SUPPLIED ENTRIES -
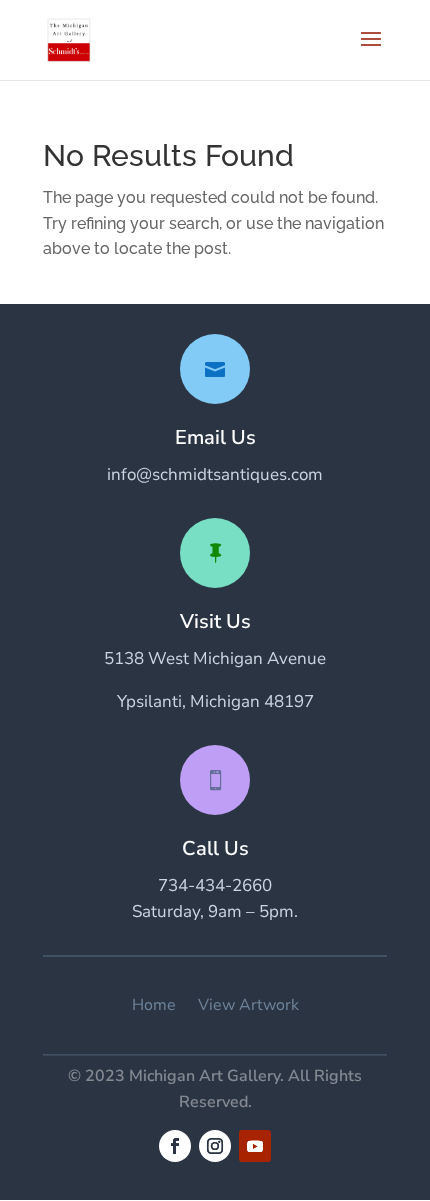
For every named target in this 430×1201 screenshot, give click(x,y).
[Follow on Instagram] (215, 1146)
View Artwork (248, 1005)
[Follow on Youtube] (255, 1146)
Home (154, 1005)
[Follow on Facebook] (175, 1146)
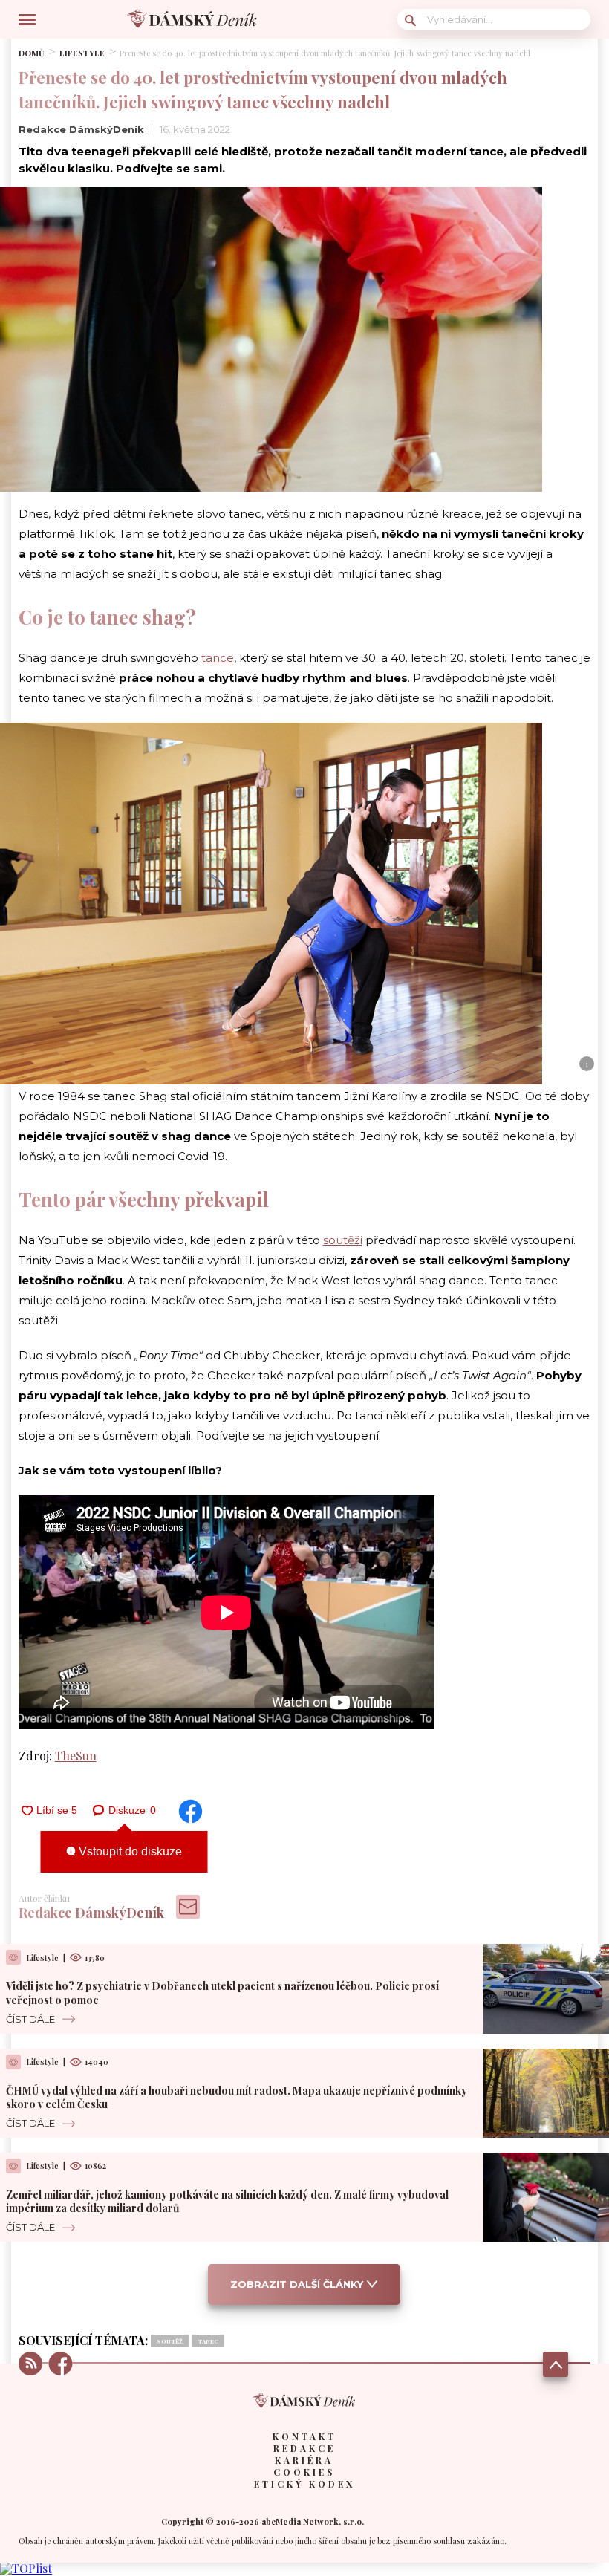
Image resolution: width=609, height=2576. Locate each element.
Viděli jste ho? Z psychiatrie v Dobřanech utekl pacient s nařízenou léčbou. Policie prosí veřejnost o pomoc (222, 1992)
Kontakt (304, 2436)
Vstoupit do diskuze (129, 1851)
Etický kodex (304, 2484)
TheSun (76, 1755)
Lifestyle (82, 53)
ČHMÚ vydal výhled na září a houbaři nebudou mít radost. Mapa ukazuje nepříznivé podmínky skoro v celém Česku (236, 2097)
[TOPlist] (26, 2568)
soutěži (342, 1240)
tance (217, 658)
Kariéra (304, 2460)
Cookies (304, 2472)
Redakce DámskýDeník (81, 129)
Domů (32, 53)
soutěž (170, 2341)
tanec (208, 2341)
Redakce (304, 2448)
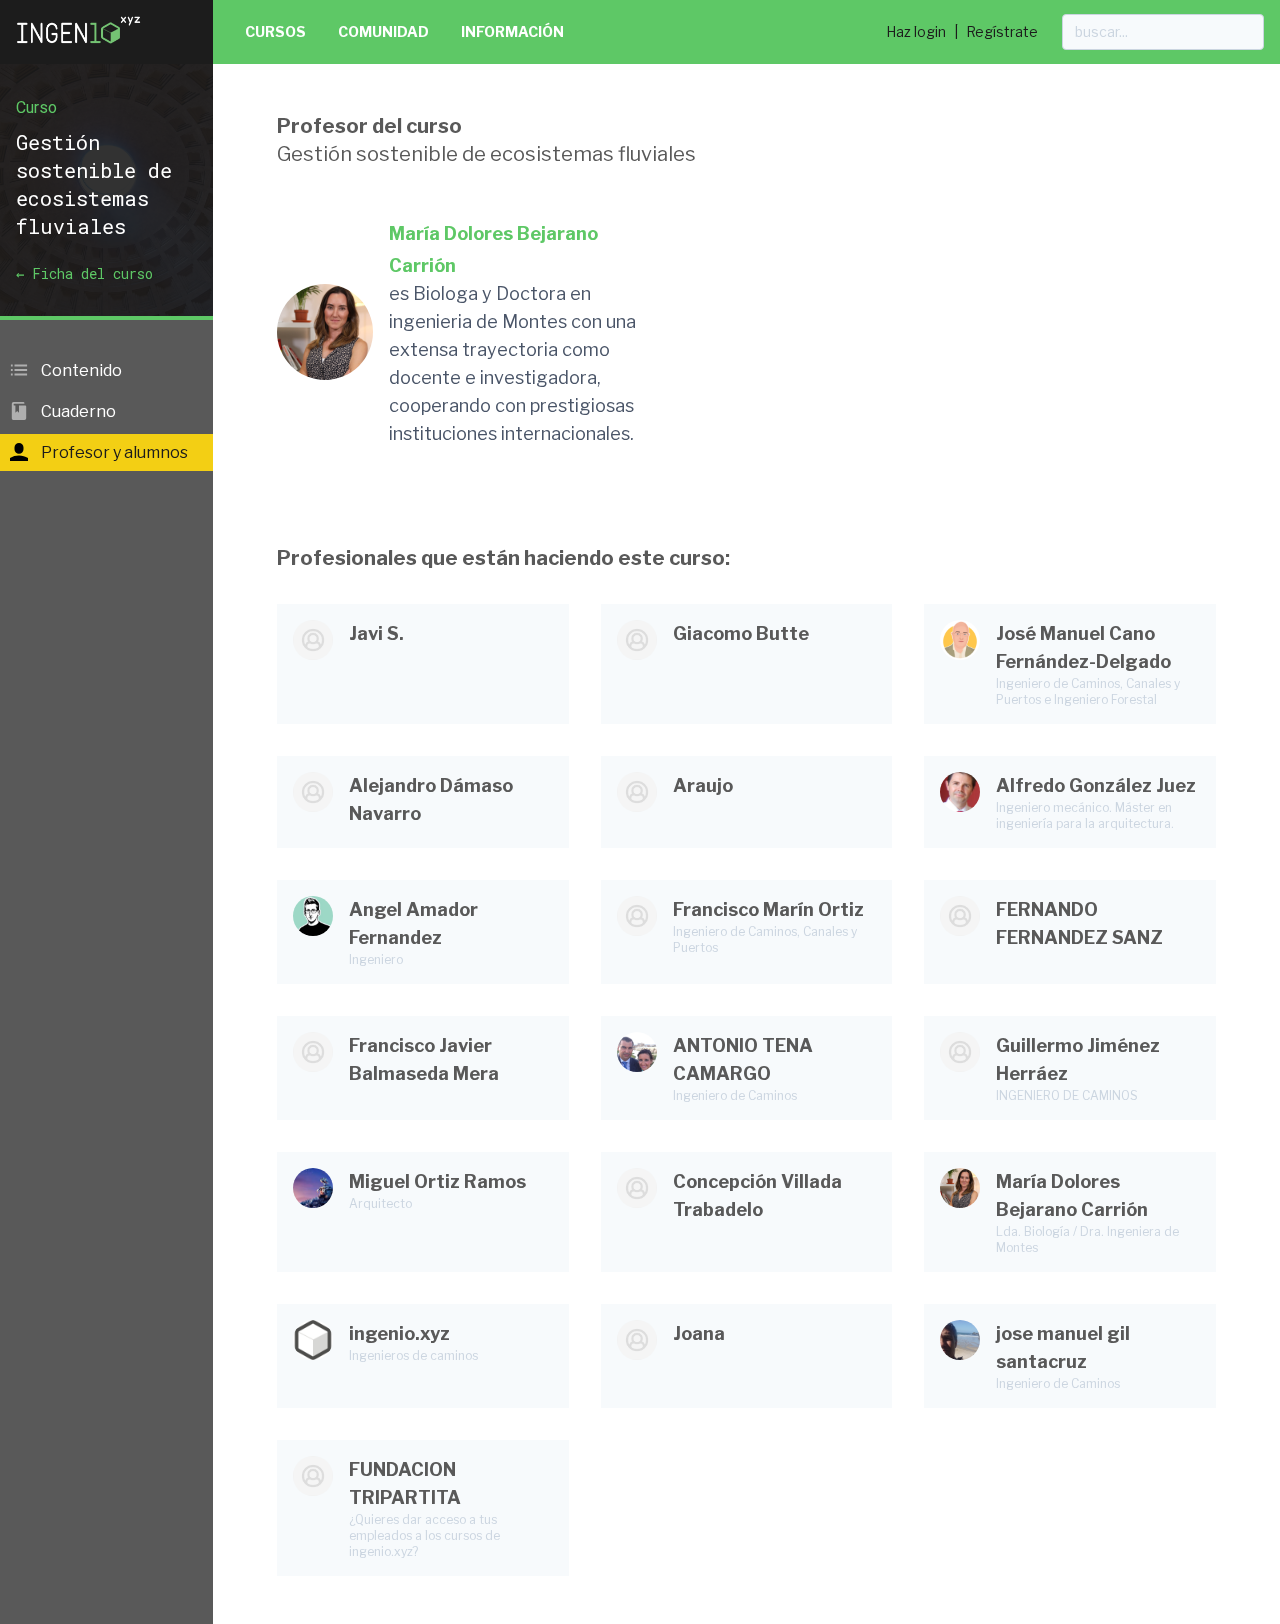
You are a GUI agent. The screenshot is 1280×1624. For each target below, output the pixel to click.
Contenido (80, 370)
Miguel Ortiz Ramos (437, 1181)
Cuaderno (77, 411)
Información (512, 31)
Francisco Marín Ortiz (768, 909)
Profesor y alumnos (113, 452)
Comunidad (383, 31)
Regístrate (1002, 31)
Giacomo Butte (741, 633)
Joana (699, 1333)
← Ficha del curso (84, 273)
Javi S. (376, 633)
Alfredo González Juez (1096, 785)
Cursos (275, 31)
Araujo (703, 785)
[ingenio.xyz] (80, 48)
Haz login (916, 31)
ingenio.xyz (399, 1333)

WORK REQUEST -
Everything from the line containing "Lifestyle (82, 53)" to the final line of the listing above, both ends included, should be transcribed word for word, except for the pictures.

RESULT OF THE TASK -
Lifestyle (82, 53)
ČHMÚ vydal výhled na září a houbaři nebudou mít radost. Mapa ukazuje nepříznivé podmínky skoro v celém Česku (236, 2097)
[TOPlist] (26, 2568)
soutěži (342, 1240)
tance (217, 658)
Kariéra (304, 2460)
Cookies (304, 2472)
Redakce DámskýDeník (81, 129)
Domů (32, 53)
soutěž (170, 2341)
tanec (208, 2341)
Redakce (304, 2448)
You are a GUI agent. The screenshot is 1280×1624. For each target below, output the pixel to click.
Contenido (80, 370)
Miguel Ortiz Ramos (437, 1181)
Cuaderno (77, 411)
Información (512, 31)
Francisco Marín Ortiz (768, 909)
Profesor y alumnos (113, 452)
Comunidad (383, 31)
Regístrate (1002, 31)
Giacomo Butte (741, 633)
Joana (699, 1333)
← Ficha del curso (84, 273)
Javi S. (376, 633)
Alfredo González Juez (1096, 785)
Cursos (275, 31)
Araujo (703, 785)
[ingenio.xyz] (80, 48)
Haz login (916, 31)
ingenio.xyz (399, 1333)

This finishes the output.